━━━━━ PAGE TEXT ━━━━━
Restless Leg Syndrome and What to Do About It

What is Restless Leg Syndrome (RLS)?

It’s a common complaint – you’re lying in bed at night and your legs cramp painfully.  They jerk and undulate in a way you can’t control.  You massage your legs, or get out of bed to walk around in the hope of achieving relief.

The pain itself can be bad enough.  But restless leg syndrome also keeps you awake at night, and the lack of sleep creates a further cycle of problems.

How Much Do We Understand the Cause of Restless Leg Syndrome?

A thorough survey of the medical knowledge about restless leg syndrome has appeared in a recent Medscape article.  Unfortunately, I can’t include a link to it, since only medical professionals can sign up for access to the “health professional” area within Medscape.   Instead, I’ll summarize some of the knowledge here.
━━━━━ DATA ━━━━━
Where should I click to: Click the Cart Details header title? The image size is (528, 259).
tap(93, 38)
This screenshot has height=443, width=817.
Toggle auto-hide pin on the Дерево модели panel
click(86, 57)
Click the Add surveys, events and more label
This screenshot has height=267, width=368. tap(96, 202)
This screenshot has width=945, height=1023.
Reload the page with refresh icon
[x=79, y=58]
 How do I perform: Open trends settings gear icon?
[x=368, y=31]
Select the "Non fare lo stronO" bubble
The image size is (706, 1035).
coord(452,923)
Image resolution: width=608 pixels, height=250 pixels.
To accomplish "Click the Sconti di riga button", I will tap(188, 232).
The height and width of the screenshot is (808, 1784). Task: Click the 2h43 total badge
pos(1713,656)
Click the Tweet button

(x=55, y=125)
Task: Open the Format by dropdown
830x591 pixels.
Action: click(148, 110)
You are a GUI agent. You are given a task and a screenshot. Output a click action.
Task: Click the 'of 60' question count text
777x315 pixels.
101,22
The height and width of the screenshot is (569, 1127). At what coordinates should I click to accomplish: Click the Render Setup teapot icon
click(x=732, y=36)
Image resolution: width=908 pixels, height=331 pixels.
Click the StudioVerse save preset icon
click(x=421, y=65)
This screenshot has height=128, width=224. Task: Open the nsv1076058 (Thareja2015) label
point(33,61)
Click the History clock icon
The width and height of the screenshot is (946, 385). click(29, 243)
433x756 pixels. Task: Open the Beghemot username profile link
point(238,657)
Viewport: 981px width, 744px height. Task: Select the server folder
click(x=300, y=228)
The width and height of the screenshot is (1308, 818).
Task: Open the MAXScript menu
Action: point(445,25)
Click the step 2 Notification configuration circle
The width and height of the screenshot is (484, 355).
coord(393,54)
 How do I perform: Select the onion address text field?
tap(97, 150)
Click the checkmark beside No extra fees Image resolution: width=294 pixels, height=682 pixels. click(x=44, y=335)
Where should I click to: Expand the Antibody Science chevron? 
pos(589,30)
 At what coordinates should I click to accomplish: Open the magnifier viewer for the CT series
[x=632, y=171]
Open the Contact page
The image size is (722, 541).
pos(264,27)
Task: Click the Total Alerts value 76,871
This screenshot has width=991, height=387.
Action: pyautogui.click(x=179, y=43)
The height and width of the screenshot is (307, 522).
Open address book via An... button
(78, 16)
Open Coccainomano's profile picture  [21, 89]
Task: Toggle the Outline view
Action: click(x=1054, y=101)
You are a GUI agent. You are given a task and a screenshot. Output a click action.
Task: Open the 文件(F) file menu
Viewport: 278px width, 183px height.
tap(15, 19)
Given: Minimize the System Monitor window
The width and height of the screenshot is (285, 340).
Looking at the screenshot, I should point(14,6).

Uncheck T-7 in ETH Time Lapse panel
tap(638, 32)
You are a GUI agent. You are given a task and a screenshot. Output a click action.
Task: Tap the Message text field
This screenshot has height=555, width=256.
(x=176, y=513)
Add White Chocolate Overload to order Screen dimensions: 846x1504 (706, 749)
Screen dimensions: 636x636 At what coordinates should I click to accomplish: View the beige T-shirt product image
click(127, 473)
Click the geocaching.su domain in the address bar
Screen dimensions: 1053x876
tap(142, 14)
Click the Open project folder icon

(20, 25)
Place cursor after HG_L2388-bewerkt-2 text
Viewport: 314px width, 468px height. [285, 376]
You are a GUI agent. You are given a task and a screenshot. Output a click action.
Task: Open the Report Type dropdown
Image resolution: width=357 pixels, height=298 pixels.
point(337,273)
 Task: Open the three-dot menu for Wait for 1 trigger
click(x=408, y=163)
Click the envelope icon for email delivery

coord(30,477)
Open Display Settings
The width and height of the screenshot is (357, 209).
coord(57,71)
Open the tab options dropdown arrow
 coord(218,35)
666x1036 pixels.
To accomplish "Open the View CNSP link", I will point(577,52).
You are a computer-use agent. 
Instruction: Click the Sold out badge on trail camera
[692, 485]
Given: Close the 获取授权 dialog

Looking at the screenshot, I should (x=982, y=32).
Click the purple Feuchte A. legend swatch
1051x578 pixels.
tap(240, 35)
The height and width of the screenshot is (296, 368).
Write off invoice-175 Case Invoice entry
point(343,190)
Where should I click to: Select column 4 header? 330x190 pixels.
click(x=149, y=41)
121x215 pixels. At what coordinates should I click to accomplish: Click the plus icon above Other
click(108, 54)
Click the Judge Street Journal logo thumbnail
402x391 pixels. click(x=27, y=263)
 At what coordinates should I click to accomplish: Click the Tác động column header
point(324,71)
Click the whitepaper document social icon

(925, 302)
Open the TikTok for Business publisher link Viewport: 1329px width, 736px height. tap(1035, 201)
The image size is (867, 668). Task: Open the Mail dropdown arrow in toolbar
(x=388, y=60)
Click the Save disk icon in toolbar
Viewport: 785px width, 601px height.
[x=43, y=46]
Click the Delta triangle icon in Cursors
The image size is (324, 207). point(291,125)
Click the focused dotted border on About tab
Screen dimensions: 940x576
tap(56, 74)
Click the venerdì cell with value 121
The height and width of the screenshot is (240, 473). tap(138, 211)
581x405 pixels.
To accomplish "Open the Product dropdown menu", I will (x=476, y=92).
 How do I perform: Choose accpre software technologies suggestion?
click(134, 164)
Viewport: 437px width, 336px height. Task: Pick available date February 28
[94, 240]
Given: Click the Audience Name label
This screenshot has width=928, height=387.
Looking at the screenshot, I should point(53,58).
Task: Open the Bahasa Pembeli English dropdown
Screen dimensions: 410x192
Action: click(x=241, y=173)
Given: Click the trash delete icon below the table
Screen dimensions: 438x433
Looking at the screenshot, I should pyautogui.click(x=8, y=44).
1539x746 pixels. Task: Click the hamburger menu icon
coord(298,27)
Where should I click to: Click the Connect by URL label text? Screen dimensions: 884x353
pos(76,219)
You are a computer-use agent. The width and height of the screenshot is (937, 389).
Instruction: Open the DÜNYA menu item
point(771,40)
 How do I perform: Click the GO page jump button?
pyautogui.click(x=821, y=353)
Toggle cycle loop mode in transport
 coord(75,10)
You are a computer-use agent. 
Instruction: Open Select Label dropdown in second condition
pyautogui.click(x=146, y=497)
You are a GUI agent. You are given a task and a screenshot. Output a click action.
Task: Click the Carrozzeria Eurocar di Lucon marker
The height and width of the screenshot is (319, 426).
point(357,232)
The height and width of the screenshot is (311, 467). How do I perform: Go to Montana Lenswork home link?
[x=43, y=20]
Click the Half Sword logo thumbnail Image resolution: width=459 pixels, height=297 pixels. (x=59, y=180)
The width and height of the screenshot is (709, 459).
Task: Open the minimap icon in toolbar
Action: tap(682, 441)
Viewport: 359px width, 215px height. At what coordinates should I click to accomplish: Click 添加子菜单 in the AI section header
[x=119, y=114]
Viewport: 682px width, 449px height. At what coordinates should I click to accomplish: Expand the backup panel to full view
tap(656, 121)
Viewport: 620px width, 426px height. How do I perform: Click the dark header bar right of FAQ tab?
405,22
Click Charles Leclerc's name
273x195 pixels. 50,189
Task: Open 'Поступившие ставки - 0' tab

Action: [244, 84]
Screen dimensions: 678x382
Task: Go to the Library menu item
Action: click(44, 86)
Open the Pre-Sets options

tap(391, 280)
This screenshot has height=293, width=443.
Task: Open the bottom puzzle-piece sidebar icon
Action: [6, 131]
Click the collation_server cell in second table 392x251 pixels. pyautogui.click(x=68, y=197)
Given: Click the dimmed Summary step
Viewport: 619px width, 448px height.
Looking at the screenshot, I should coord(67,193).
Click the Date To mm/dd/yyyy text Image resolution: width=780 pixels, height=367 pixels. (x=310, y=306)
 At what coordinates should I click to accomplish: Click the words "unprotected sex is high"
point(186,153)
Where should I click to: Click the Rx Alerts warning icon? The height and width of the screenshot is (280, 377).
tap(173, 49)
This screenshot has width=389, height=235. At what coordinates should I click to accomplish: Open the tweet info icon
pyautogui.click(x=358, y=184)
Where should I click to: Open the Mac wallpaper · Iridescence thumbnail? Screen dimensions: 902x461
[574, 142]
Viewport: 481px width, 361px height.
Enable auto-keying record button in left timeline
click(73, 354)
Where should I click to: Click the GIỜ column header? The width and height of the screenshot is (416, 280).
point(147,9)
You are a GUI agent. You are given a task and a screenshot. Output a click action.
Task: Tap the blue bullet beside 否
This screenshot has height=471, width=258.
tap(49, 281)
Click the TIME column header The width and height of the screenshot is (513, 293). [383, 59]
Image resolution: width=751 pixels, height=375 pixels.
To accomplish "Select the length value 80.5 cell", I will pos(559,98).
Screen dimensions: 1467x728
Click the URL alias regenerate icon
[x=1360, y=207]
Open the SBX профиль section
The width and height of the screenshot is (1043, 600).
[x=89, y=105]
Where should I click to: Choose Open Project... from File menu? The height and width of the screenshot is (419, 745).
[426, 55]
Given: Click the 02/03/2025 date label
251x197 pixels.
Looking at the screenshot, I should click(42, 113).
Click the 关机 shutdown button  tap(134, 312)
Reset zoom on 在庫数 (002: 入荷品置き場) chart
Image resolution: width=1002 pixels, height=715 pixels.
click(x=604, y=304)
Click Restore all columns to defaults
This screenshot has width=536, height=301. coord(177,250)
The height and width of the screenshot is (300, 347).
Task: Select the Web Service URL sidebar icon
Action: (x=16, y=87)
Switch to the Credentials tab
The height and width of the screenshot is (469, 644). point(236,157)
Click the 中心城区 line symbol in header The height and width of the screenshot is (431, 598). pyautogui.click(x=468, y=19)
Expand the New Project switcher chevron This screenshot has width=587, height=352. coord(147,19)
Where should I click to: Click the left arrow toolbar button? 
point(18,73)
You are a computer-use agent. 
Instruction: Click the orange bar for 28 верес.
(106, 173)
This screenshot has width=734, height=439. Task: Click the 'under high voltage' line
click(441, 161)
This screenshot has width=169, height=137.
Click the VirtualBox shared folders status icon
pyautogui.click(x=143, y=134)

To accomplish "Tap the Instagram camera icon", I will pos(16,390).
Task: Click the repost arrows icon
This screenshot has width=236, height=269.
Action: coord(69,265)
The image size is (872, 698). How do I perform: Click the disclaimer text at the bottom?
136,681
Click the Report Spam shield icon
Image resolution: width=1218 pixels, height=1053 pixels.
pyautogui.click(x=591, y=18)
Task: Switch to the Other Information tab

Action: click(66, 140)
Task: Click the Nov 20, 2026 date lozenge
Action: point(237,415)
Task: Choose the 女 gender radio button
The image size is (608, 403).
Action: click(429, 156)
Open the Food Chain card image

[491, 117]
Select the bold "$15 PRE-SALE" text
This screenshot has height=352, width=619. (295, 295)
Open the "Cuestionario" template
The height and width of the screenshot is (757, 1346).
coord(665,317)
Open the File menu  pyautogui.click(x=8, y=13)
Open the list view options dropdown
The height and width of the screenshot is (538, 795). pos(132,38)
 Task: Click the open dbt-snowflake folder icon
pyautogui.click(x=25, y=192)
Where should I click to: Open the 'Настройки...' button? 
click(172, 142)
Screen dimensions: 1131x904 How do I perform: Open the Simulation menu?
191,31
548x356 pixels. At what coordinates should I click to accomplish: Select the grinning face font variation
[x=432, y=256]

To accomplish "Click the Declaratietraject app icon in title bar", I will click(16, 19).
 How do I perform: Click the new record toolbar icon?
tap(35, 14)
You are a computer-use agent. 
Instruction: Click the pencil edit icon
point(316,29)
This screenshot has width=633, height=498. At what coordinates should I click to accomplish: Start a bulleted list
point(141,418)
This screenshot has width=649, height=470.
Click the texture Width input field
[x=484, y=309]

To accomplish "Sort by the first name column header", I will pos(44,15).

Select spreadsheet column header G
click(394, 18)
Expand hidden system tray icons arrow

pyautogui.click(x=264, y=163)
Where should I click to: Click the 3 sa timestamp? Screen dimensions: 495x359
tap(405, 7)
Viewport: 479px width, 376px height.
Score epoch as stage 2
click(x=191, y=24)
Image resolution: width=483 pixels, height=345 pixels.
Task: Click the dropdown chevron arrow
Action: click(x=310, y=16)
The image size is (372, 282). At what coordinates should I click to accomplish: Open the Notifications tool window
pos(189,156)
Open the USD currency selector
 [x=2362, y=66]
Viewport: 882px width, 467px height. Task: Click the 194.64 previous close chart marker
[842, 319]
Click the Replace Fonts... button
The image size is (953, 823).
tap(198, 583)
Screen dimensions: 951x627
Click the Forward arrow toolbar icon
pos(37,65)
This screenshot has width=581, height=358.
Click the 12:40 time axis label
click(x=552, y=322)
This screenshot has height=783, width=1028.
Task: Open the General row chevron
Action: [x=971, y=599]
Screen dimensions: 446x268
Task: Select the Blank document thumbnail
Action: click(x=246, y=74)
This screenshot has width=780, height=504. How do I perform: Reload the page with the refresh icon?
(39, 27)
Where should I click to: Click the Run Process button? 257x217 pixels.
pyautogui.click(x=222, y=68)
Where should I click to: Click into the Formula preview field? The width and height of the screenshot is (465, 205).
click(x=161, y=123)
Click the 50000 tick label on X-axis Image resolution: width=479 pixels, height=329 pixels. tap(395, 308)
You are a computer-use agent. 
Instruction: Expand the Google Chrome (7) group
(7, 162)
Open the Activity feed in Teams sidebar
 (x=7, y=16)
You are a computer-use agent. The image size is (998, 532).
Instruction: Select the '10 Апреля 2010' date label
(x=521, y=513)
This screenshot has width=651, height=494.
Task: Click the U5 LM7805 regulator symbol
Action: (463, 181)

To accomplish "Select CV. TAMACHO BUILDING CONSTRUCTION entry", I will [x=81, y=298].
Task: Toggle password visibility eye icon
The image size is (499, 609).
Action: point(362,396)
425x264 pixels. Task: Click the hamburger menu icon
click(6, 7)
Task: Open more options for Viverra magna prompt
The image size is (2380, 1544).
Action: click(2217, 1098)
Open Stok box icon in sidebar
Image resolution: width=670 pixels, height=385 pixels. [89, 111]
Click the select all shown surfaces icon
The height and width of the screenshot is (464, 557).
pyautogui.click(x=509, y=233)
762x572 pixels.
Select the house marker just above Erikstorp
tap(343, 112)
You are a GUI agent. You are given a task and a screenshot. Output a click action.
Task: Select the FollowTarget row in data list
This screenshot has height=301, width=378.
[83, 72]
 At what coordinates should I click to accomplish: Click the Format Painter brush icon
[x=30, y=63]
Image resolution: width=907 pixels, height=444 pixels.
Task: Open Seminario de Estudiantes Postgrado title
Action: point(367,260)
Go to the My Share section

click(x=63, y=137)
━━━━━
**TASKS AND EXERCISES**
A: According to the restless leg syndrome article, why can't the writer include a link to the Medscape article?
B: In the restless leg syndrome article, can you give again everything from "It’s a common" down to "the knowledge here."?
C: Do these statements agree with the restless leg syndrome article? For each, answer yes or no and quote the deciding words.
(i) The leg cramps described come on while lying in bed at night.
(ii) The lack of sleep caused by restless leg syndrome ends the other problems it brings.
(iii) The survey of medical knowledge appeared in an older Medscape article.

**ANSWERS BY ITEM**
A: Only medical professionals can sign up for access to the “health professional” area within Medscape.

B:
It’s a common complaint – you’re lying in bed at night and your legs cramp painfully.  They jerk and undulate in a way you can’t control.  You massage your legs, or get out of bed to walk around in the hope of achieving relief.

The pain itself can be bad enough.  But restless leg syndrome also keeps you awake at night, and the lack of sleep creates a further cycle of problems.

How Much Do We Understand the Cause of Restless Leg Syndrome?

A thorough survey of the medical knowledge about restless leg syndrome has appeared in a recent Medscape article.  Unfortunately, I can’t include a link to it, since only medical professionals can sign up for access to the “health professional” area within Medscape.   Instead, I’ll summarize some of the knowledge here.

C:
(i) Yes: "you’re lying in bed at night and your legs cramp painfully"
(ii) No: "the lack of sleep creates a further cycle of problems"
(iii) No: "has appeared in a recent Medscape article"